Vídeo: EUA interceptam petroleiro ligado à Venezuela que driblou bloqueio ordenado por Trump
Navio sancionado é a oitava embarcação apreendida desde dezembro
As Forças Armadas dos Estados Unidos interceptaram no Oceano Índico um petroleiro ligado à Venezuela que havia conseguido escapar do bloqueio imposto pelo presidente Donald Trump a embarcações sancionadas que operam no Caribe. A informação foi confirmada pelo Pentágono nesta segunda-feira, 9.

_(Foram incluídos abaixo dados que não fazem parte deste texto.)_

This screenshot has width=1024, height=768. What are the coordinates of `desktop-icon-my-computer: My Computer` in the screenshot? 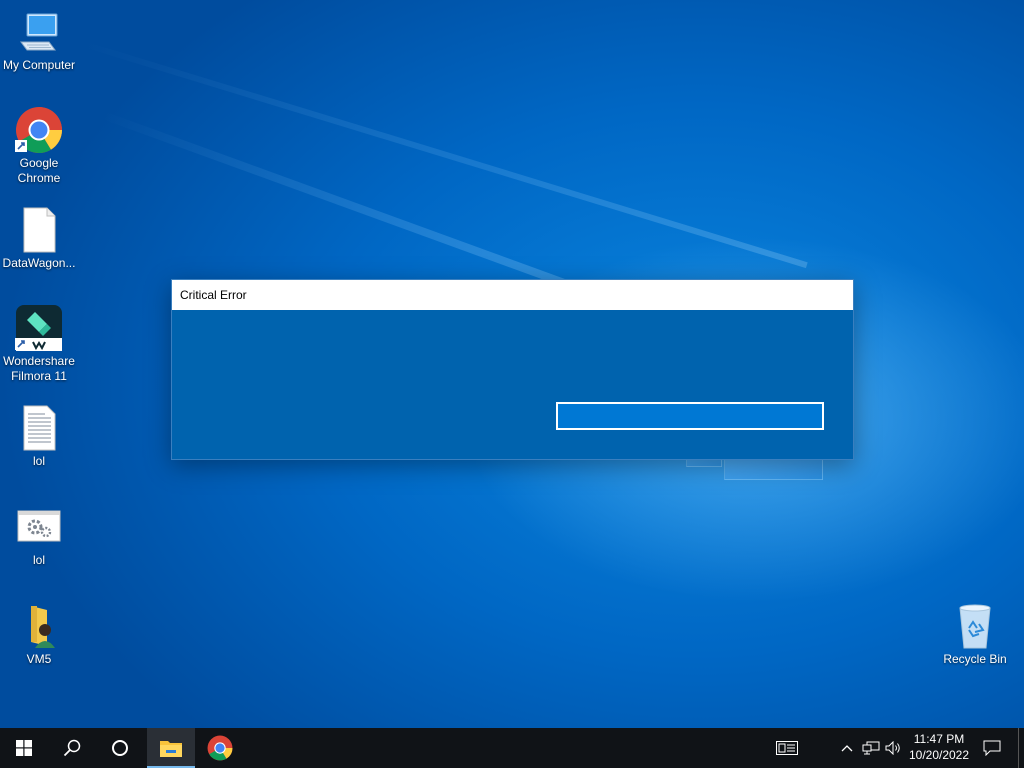 It's located at (39, 40).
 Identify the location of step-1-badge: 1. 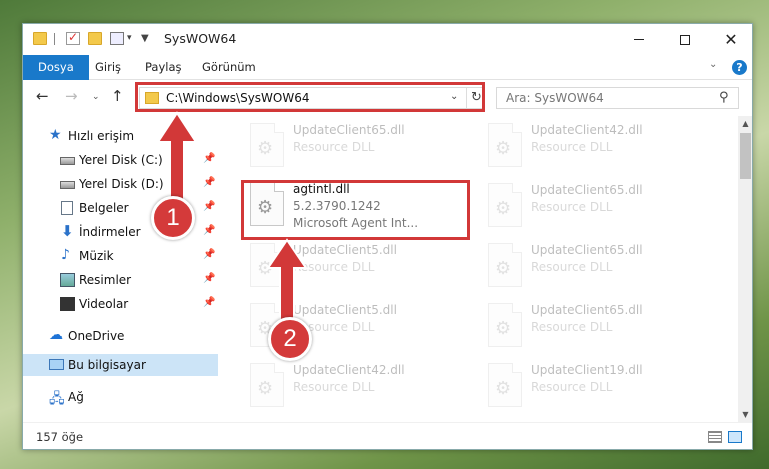
(173, 218).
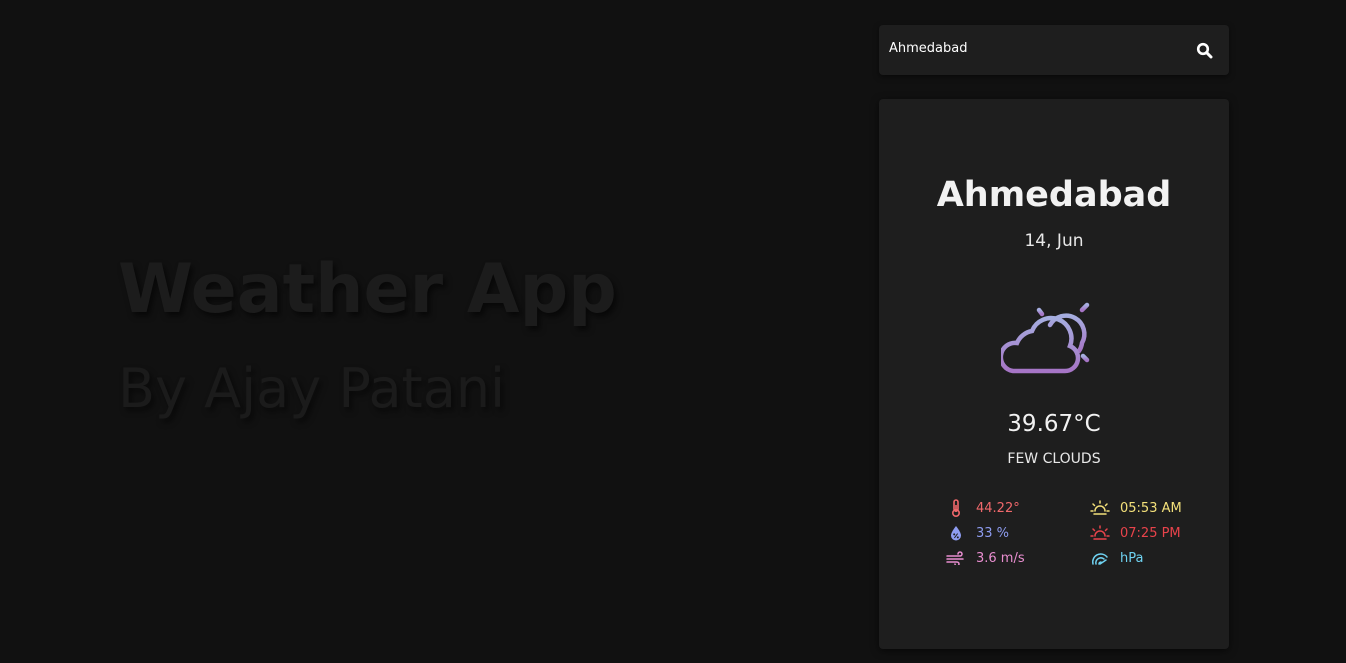 The height and width of the screenshot is (663, 1346). Describe the element at coordinates (1054, 459) in the screenshot. I see `weather-description: few clouds` at that location.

Em publicação na rede social X, o Pentágono declarou que embarcação, identificada como Aquila II, havia sido sancionada pelo governo americano e “operava em desafio ao bloqueio estabelecido pelo presidente Trump”, tendo fugido da região do Caribe antes de ser “rastreada e perseguida” até a abordagem final em águas do Índico. A operação foi conduzida pelo Comando Indo-Pacífico dos Estados Unidos (Indopacom).
A postagem incluiu um vídeo que mostra militares americanos descendo por cordas de um helicóptero até o convés do navio.

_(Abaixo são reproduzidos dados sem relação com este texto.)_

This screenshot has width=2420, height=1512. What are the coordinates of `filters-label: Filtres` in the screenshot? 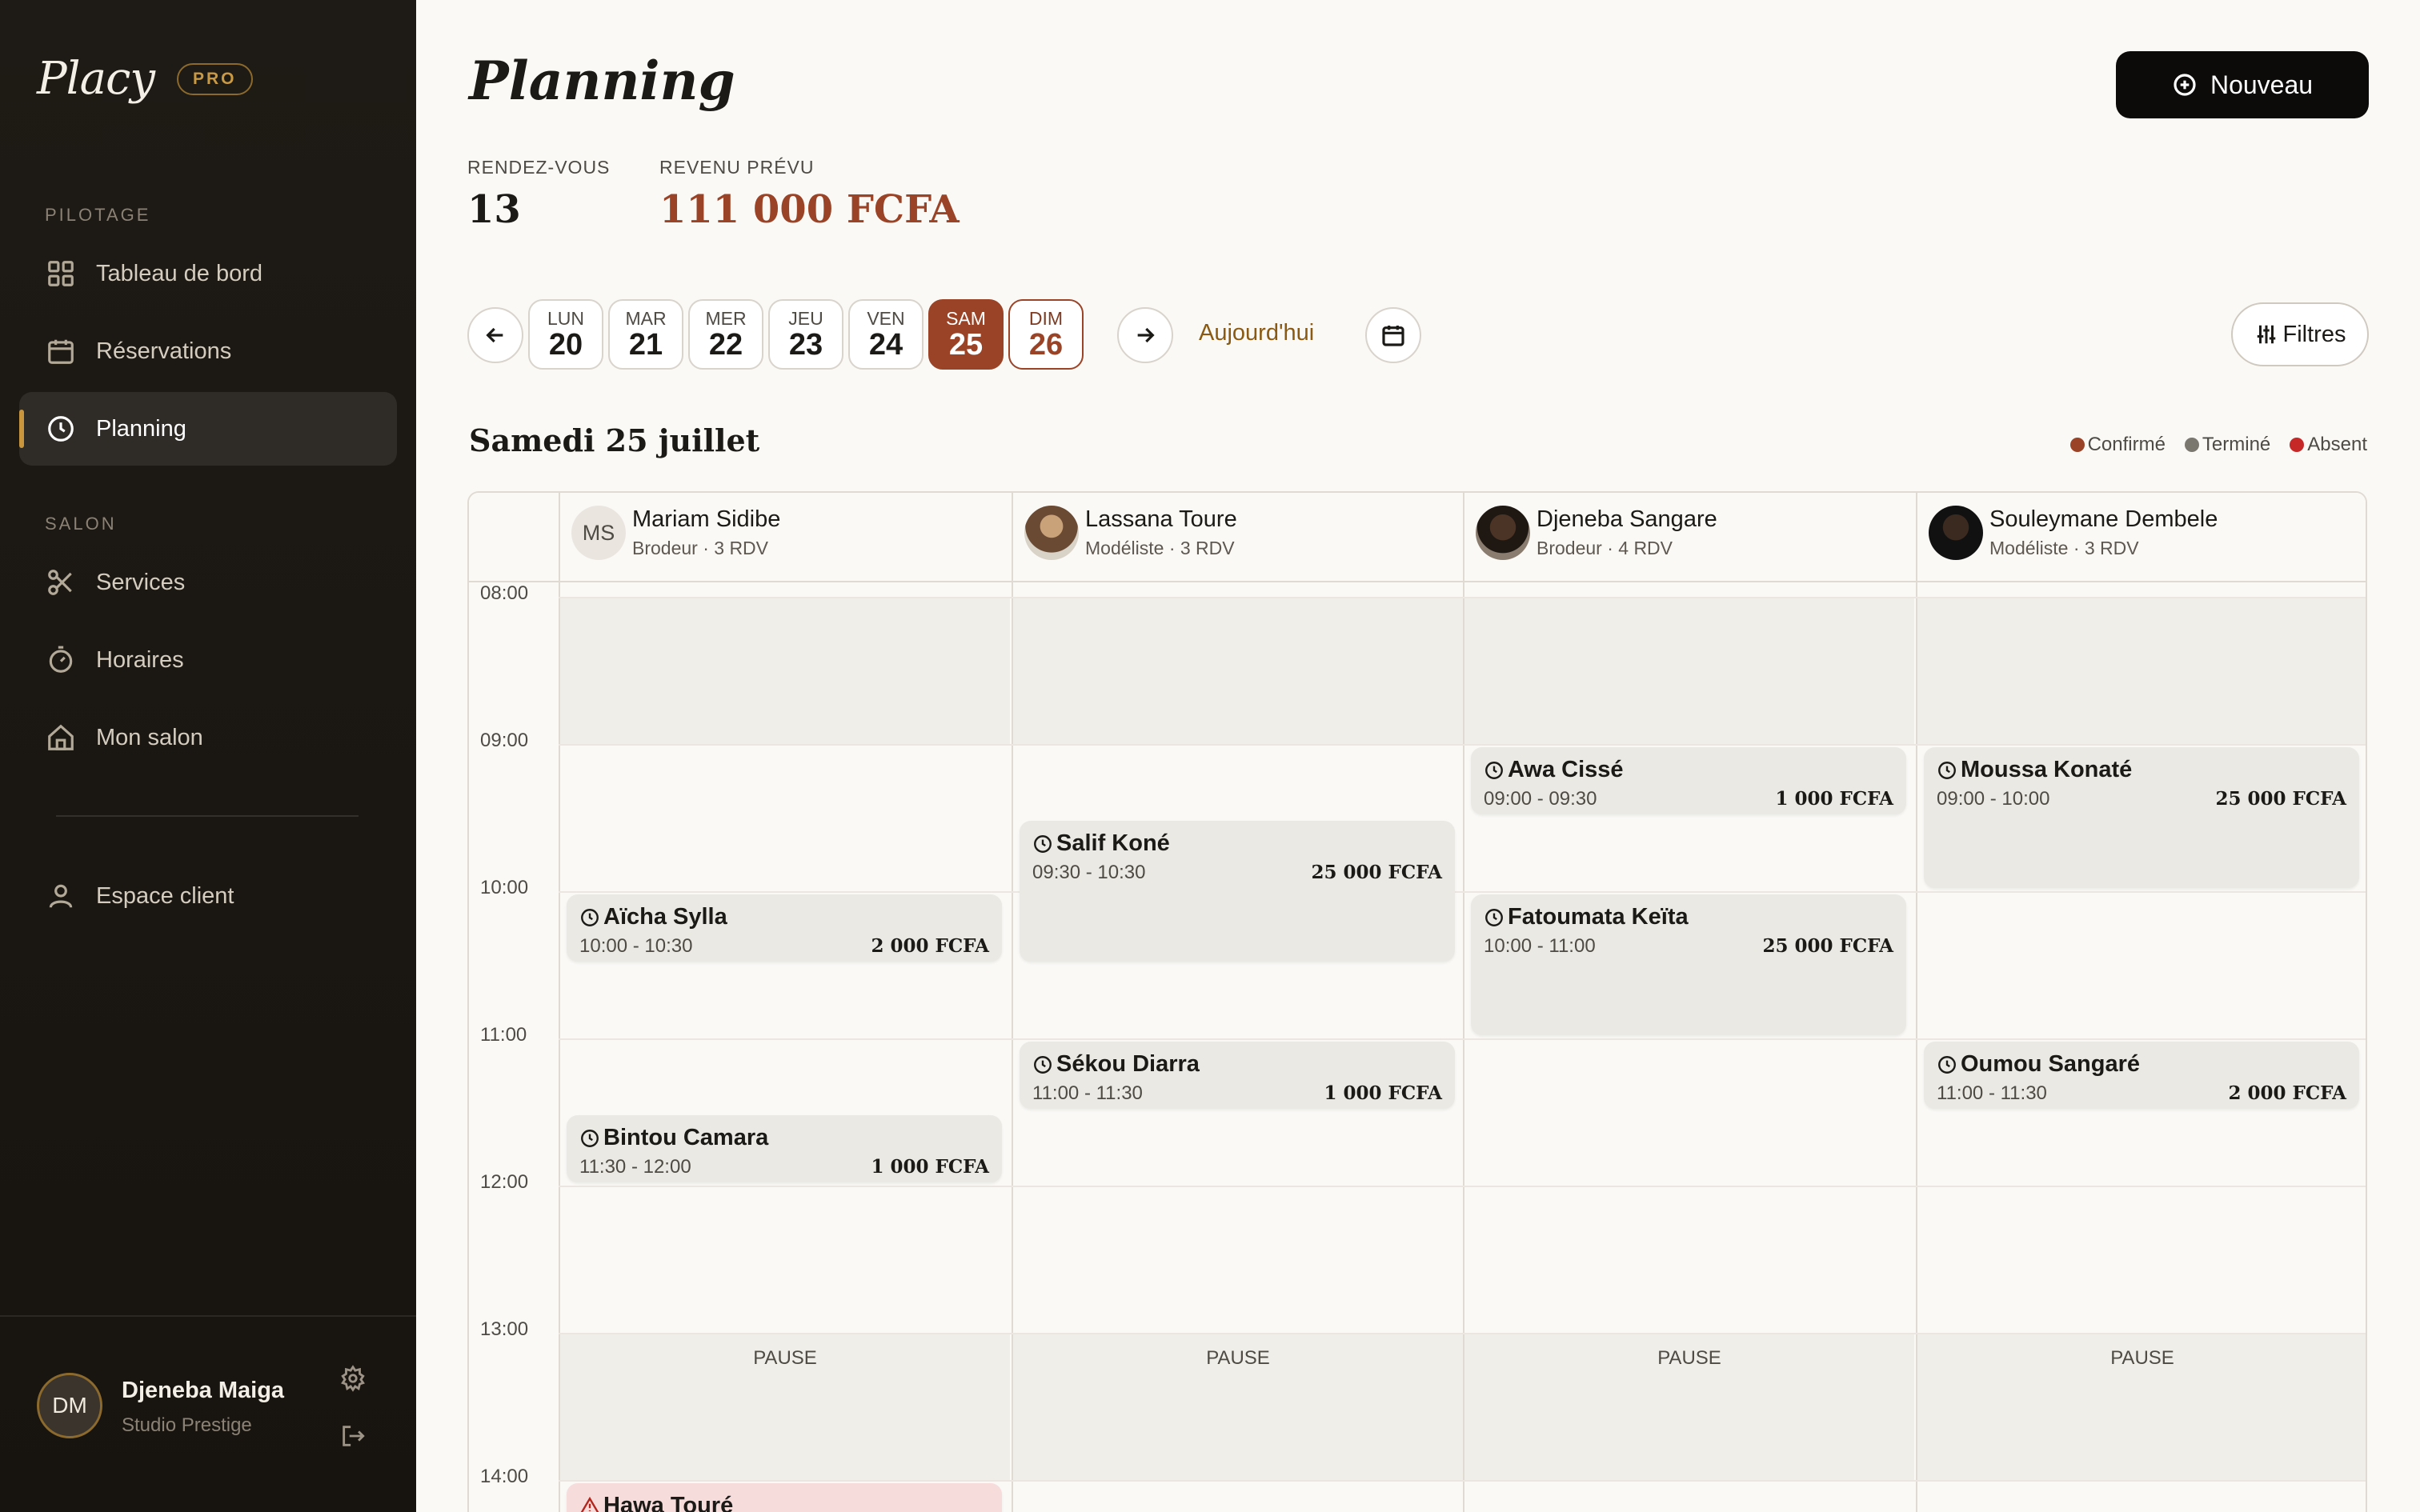 It's located at (2314, 334).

Em comunicado, o Departamento de Defesa americano destacou que “nossas Forças Armadas os encontrarão e farão justiça”.
“Eles ficarão sem combustível muito antes de conseguirem escapar de nós”, afirmou a pasta.
Esta é a oitava embarcação apreendida pelos Estados Unidos desde que Trump determinou, em dezembro, o bloqueio a petroleiros sancionados que partam ou tenham como destino a Venezuela. É também o segundo caso de interceptação fora do Caribe após um navio conseguir driblar a vigilância naval americana. No mês passado, um petroleiro vinculado à Rússia, que havia zarpado da Venezuela, foi apreendido no Atlântico Norte.

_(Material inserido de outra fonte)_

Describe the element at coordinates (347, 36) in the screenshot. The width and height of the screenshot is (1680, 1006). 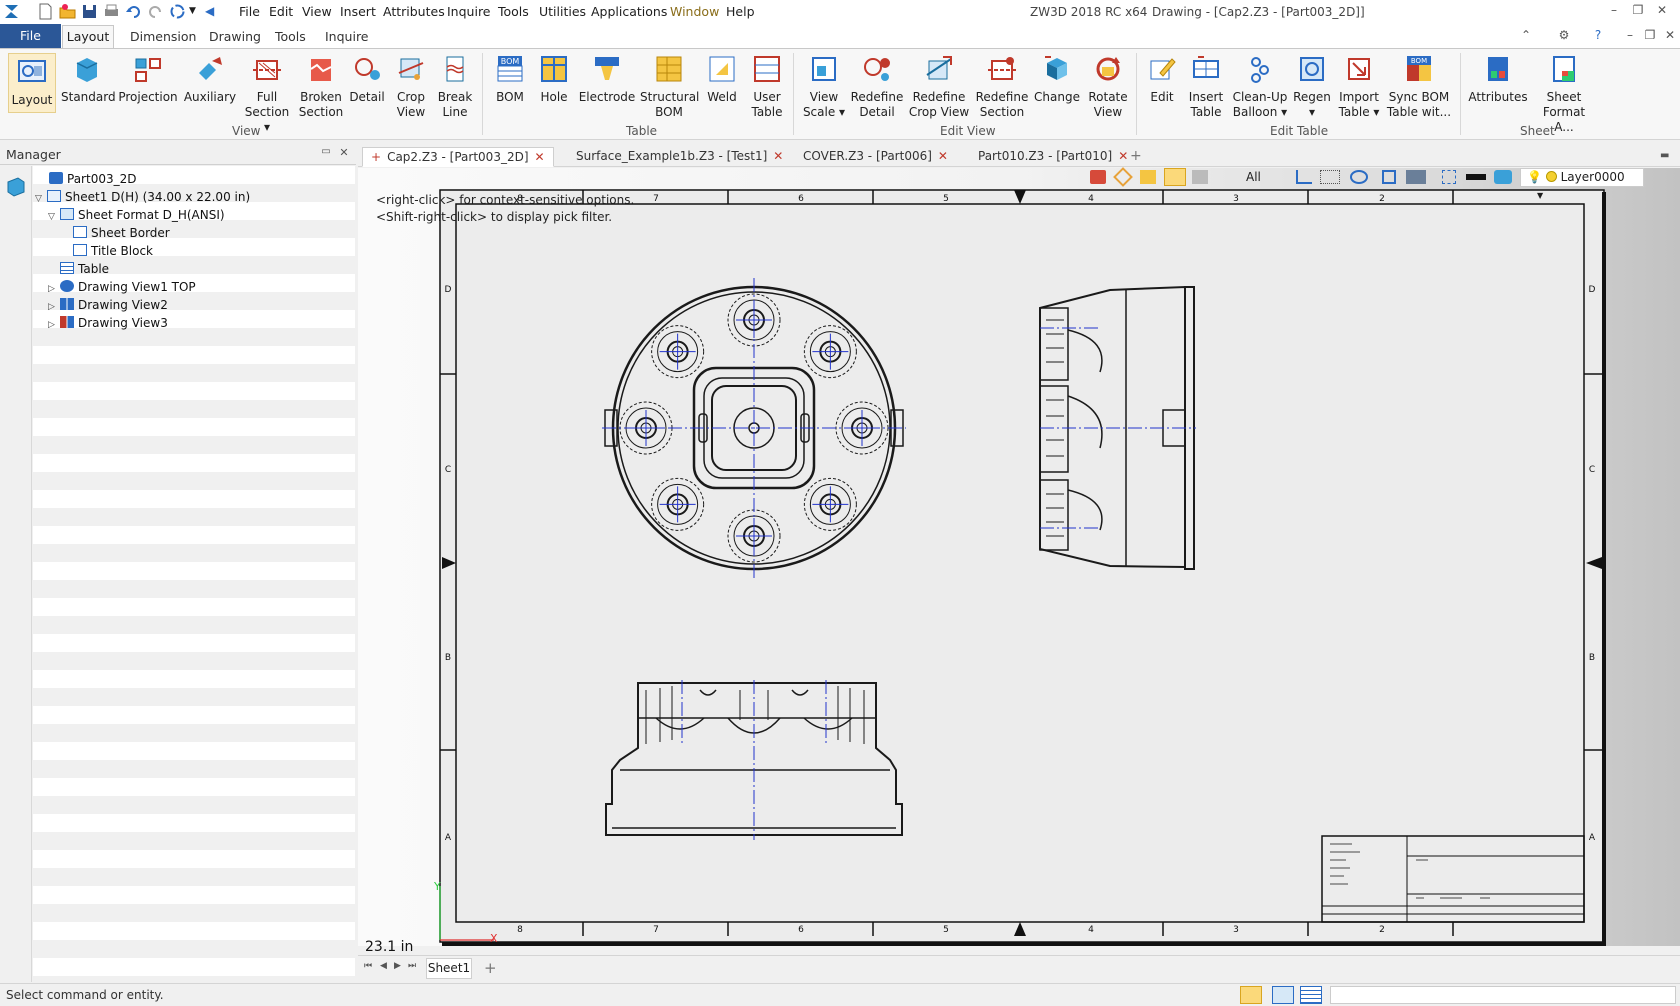
I see `tab-inquire: Inquire` at that location.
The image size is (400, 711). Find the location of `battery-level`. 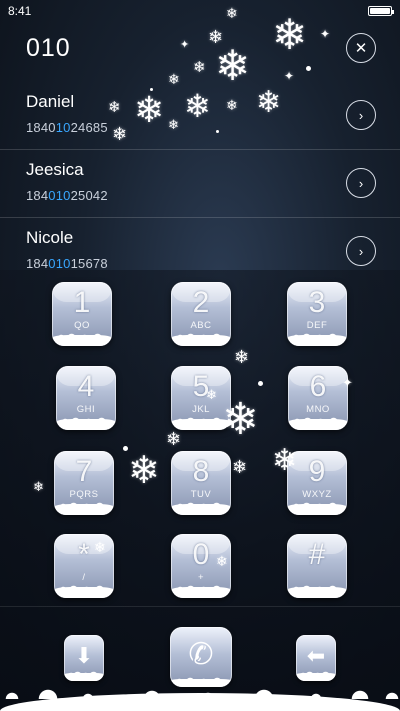

battery-level is located at coordinates (380, 11).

Desde o fim de 2025, Washington mantém uma ampla mobilização naval no Caribe, oficialmente voltada ao combate ao narcotráfico, mas que passou a incluir operações contra a chamada “frota fantasma” — um conjunto de petroleiros usados por diferentes países para contornar sanções internacionais, especialmente as impostas à Petróleos de Venezuela S.A. (PDVSA).
O governo americano justifica as ações alegando que essas embarcações violam normas internacionais, operam sob “bandeiras de conveniência” e navegam com transponders desligados para ocultar a origem e o destino das cargas.
Essa mobilização naval também teria colaborado com operações que resultaram na detenção de Nicolás Maduro em um ataque realizado em 3 de janeiro, na Venezuela.
Apesar da escalada, autoridades americanas admitem que os navios interceptados representam apenas uma fração do sistema de evasão de sanções. “É uma porcentagem muito pequena”, afirmou o contra-almirante David Barata em audiência no Congresso neste mês.